“Il contribuente deve essere ammesso a correggere ogni tipo di errore […] Ciò equivale ad affermare che anche il ravvedimento operoso, come la stessa dichiarazione dei redditi o dell’IVA e come ogni altra dichiarazione del contribuente, è ritrattabile o modificabile, nella misura in cui è affetto da errore, non essendo lo stesso contribuente tenuto a pagare più di quanto deve rimanere per legge a suo carico”.
Questo il principio di diritto ribadito con ordinanza n. 28844 del 16 dicembre 2020 dalla Sezione Filtro della Corte di Cassazione (Pres. Greco, Rel. D’Aquino) in soluzione di una controversia sorta tra l’Agenzia delle Entrate ed una società a responsabilità limitata specializzata nella ricerca e nella comunicazione strategica in merito alla ritrattabilità dell’istituto del ravvedimento operoso.

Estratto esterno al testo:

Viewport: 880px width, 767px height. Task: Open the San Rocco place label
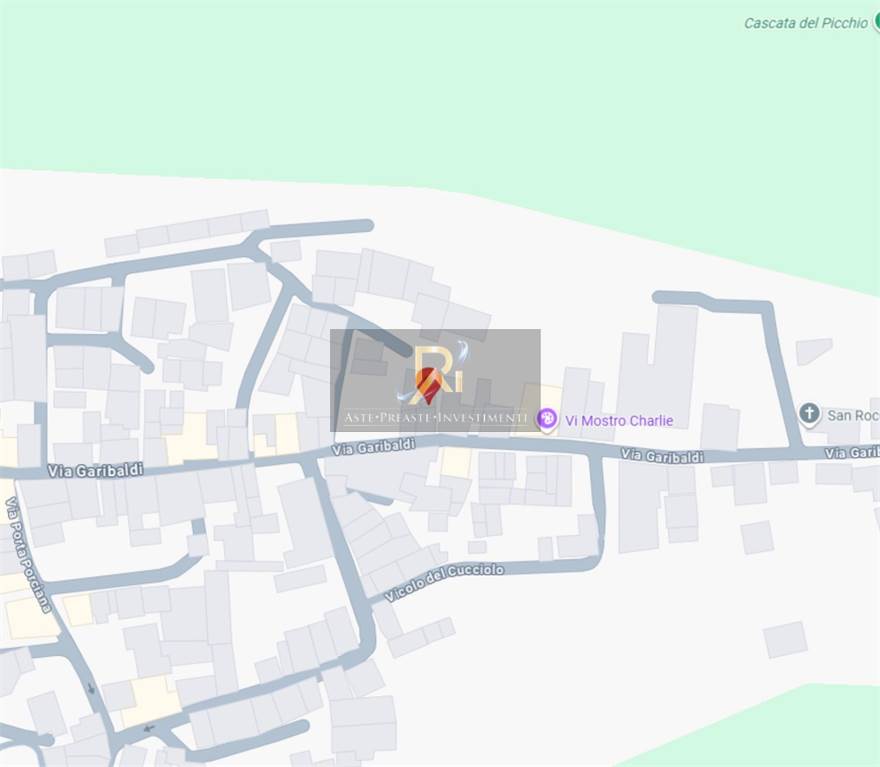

Nei fatti la società contribuente impugnava un silenzio rifiuto relativo a una istanza di rimborso IVA, deducendo di avere versato l’IVA, con sanzioni e interessi, in sede di ravvedimento operoso, per avere reso prestazioni in favore di committente unionale (irlandese) senza IVA, pur non essendo il contribuente emittente iscritto al VIES (VAT Information Exchange System). Ha dedotto che IVA, sanzioni e interessi, non erano dovuti, stante la mancanza del requisito della territorialità di cui all’art. 7-ter d.P.R. 633/1972. La CTP di Roma accoglieva il ricorso e la CTR del Lazio confermava la decisione di primo grado. In particolare il giudice di appello rilevava: a) che il ravvedimento operoso, al pari delle dichiarazioni del contribuente, fosse ritrattabile nei casi, come quello di specie, e cioè quando posto in essere per mero errore; b) che le somme versate a titolo di IVA fossero ripetibili, in quanto versate per una violazione di natura formale, quale la mancata iscrizione al VIES dell’emittente.
Differenti le convinzioni dell’Ufficio il quale, proponendo ricorso per cassazione, deduceva violazione e falsa applicazione dell’art. 13 d. Lgs. 472/1997, nella parte in cui la sentenza impugnata aveva ritenuto ritrattabile il ravvedimento operoso. In particolare l’Agenzia sosteneva che, una volta determinatosi il contribuente ad avvalersi di questo strumento, le somme versate in esecuzione dello stesso non fossero più ripetibili. Nelle motivazioni dell’Ufficio la considerazione che il ravvedimento operoso fosse istituto tale da implicare il riconoscimento della violazione della sussistenza dei presupposti della sanzione e da precludere la reversibilità di tale scelta.
I Giudici di Legittimità, respinto il ricorso dell’Agenzia e ribadito il suesposto principio di diritto, hanno evidenziato come, vista l’assenza dei presupposti per il versamento del tributo e delle sanzioni (circostanze accertate nel caso di specie con la sentenza impugnata) e stante la natura meramente formale della violazione commessa dal contribuente, non è ostativo al rimborso dei relativi importi il versamento degli stessi in sede di ravvedimento operoso, non essendo dovute sanzioni in assenza di debito di imposta per violazioni formali, ove non arrechino pregiudizio all’esercizio delle azioni di controllo e al contempo non incidano sulla determinazione della base imponibile dell’imposta e sul versamento del tributo.